The Magna Carta, issued in 1215, was one of the most significant documents in English history establishing the principle that the king and his government was not above the law. This script ensured that those in positions of high responsibility, especially the monarchs, were not to corruptly exploit their power having restricted their jurisdiction. The most influential clauses in the Magna Carta concerned the freedom of the Church; the redress of grievances of owners and tenants of land; the prevention of unjust taxation; trading relationships; regulation of the machinery of justice so that justice can't be denied to anyone; and the requirement to control the behaviour of royal officials.

§2 King John's Background

King John, the son of Henry II, King of England, was the youngest of a family of five and was therefore never expected to inherit any land let alone his father’s kingdom. However, when his elder brothers began to rebel against their father, John began to be favoured by his father. Having been showered with many positions of responsibility, he became a prominent man in England. Three out of his four brothers had died when he had reached adulthood making him a potential heir to the throne.

§3 King John's Unpopularity

When King Richard died in 1199, John succeeded him. King John had a largely successful start to his reign. With war having broken out in 1202, King John asserted his power and dominion defeating his French enemies in most of his first battles. However, by the end of the war, about a year in, he started losing land and soon had to give up all his land in France. From that point onwards his reign became a catastrophic spiral of military and social failures.
Here are the main reasons for which King John was hated:
1. Under his reign, England lost all of its land in Normandy, France.
2. The taxes he set were very high causing outrage throughout the country.
3. He was excommunicated from the Roman Catholic church which made him very unpopular as England was Catholic at that point.
4. He murdered his nephew, Arthur, as he feared that he would plot against him.
5. In Eastern England, he lost the crown of jewels in a swamp. Noice.
6. He was disesteemed as he was also a very bad fighter, which was imperative for kings.
All of these flaws in King John and his reign finally gave the barons the motive to rebel and from this rebellion the Magna Carta was born, the first step towards democracy in England.

§4 The Magna Carta

The Magna Carta, Latin for the great charter, is one of the first steps England took towards democracy. Magna Carta was a bid by the rebels to declare what they believed as their rights and most especially the rights and power the king was entitled to have. The conspirators, as may be seen in the Magna Carta, were not only showing their disapproval of King John, the rebels also revealed their discontent for the way in which the country was ruled by his predecessors. The Magna Carta was initially propaganda justifying their rebellion rather than a document of law. Having been widely distributed as propaganda, it was soon an acclaimed script which had been translated from Latin to English, for all the common people to understand.

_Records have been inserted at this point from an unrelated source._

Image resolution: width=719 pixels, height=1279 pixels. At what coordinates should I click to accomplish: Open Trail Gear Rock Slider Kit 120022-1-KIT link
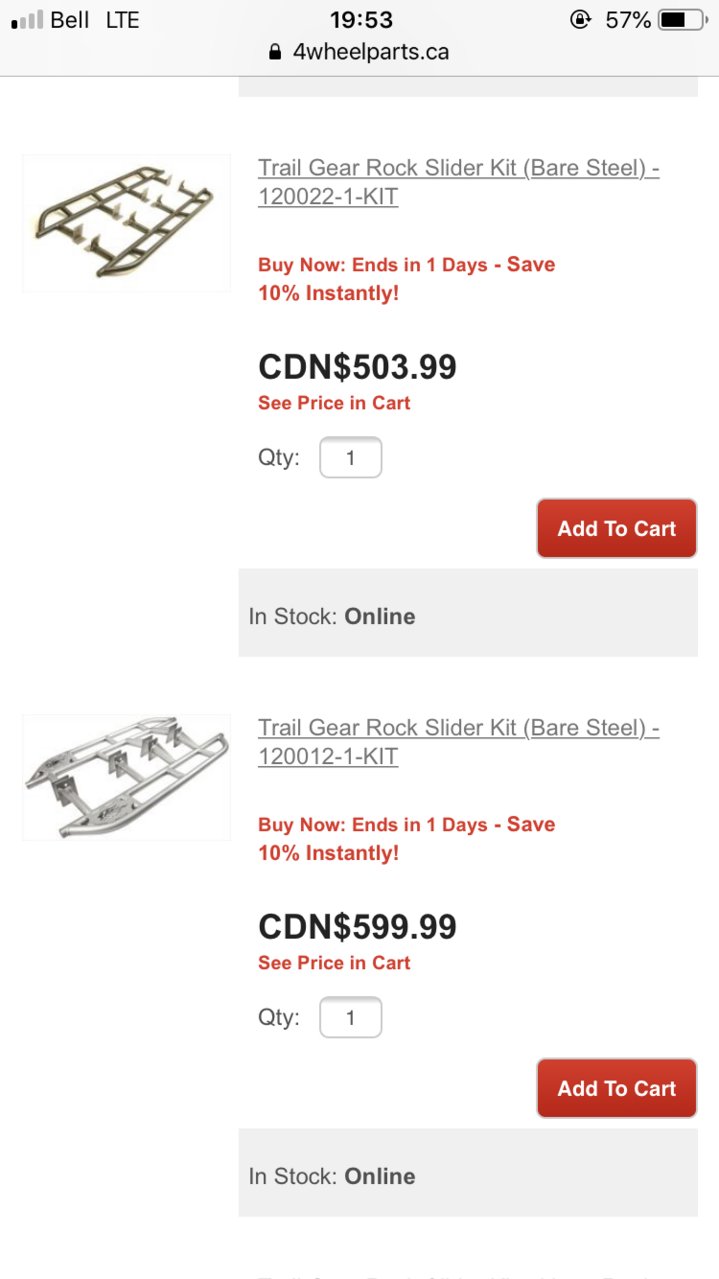(459, 182)
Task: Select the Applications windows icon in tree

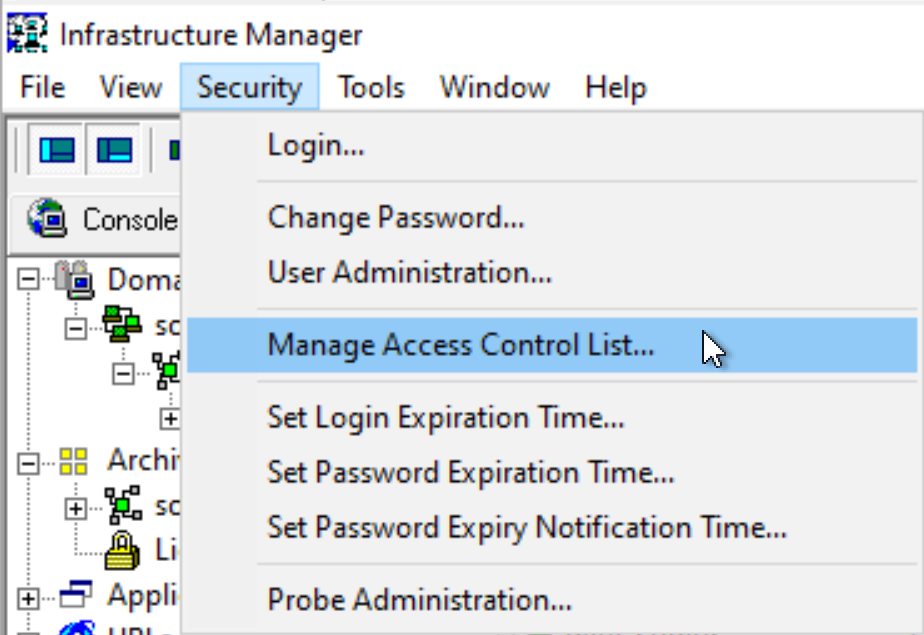Action: [74, 597]
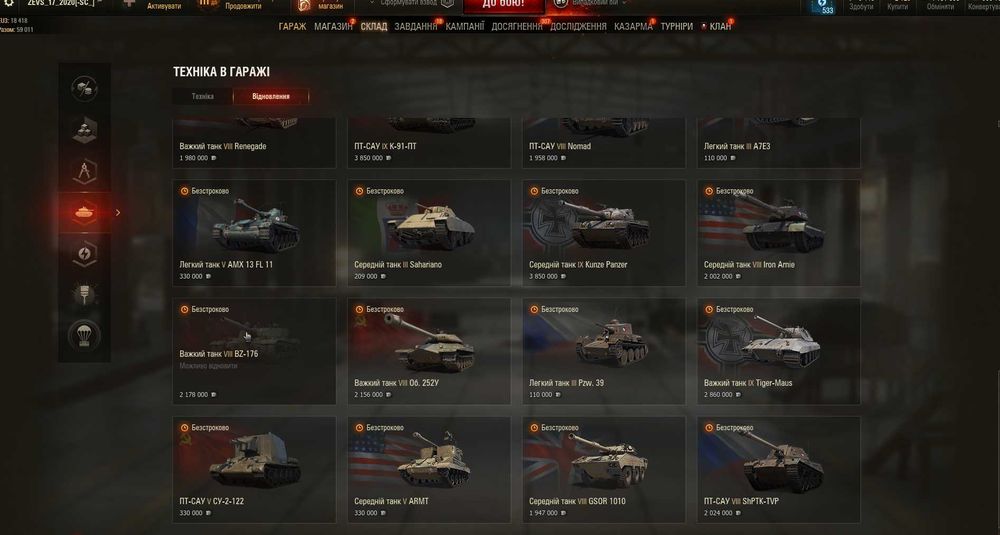The image size is (1000, 535).
Task: Select the GSOR 1010 tank card
Action: [604, 469]
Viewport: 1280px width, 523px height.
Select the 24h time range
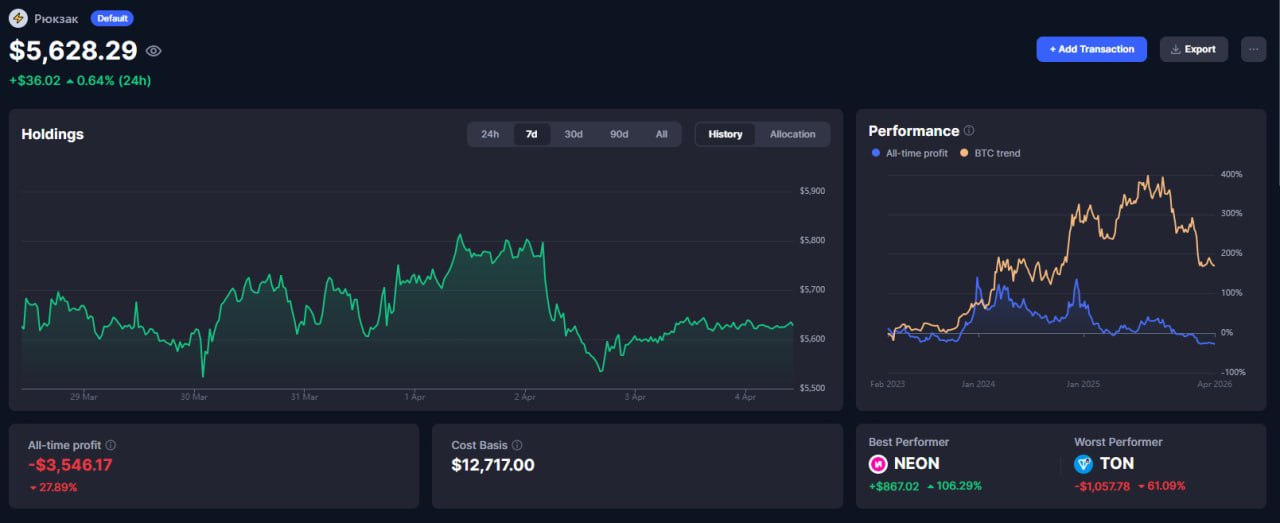(x=490, y=134)
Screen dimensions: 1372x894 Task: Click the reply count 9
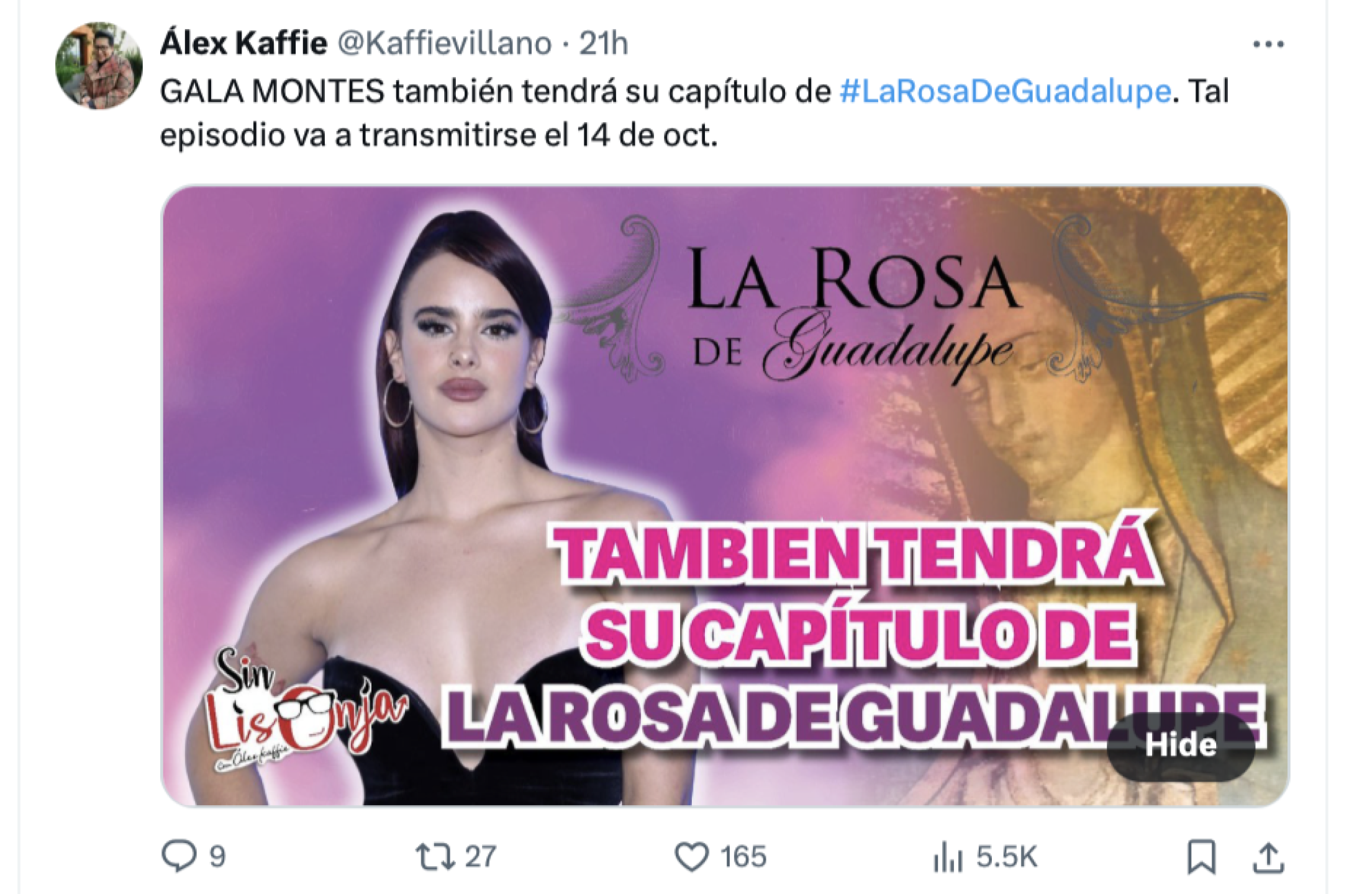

1214 was a disastrous year for king John as he once again was defeated in France trying to claim back his land. Once he arrived back in London, he demanded for even more tax money which was a grave mistake as the barons this time were fed up and did not comply. They rebelled against him. It was traditional to consult the barons and other men of high significance when the king wanted more military support or higher taxes. However, when the king was raising the taxes and taking men from the barons’ estates every year without asking for permission of any sort, the barons no longer yielded and from thence sprung the Magna Carta, the most important political document in English History.

In January, 1215, John met the barons in London after they had started complaining and giving him demands. Having asked for time to consider their offers, he agreed to meet them in Northampton at Easter in order to give them his reply. John, however, did not consider their demands, but began raising a large army and securing protection from the Pope so as to defeat the barons.

When the barons had noticed what king John was plotting, they armed themselves and marched from Stamford to Northampton. The list of demands the barons drew up in Brackley became the basis of Magna Carta. The barons sent an ultimatum to the King: submit to the demands or face a civil war.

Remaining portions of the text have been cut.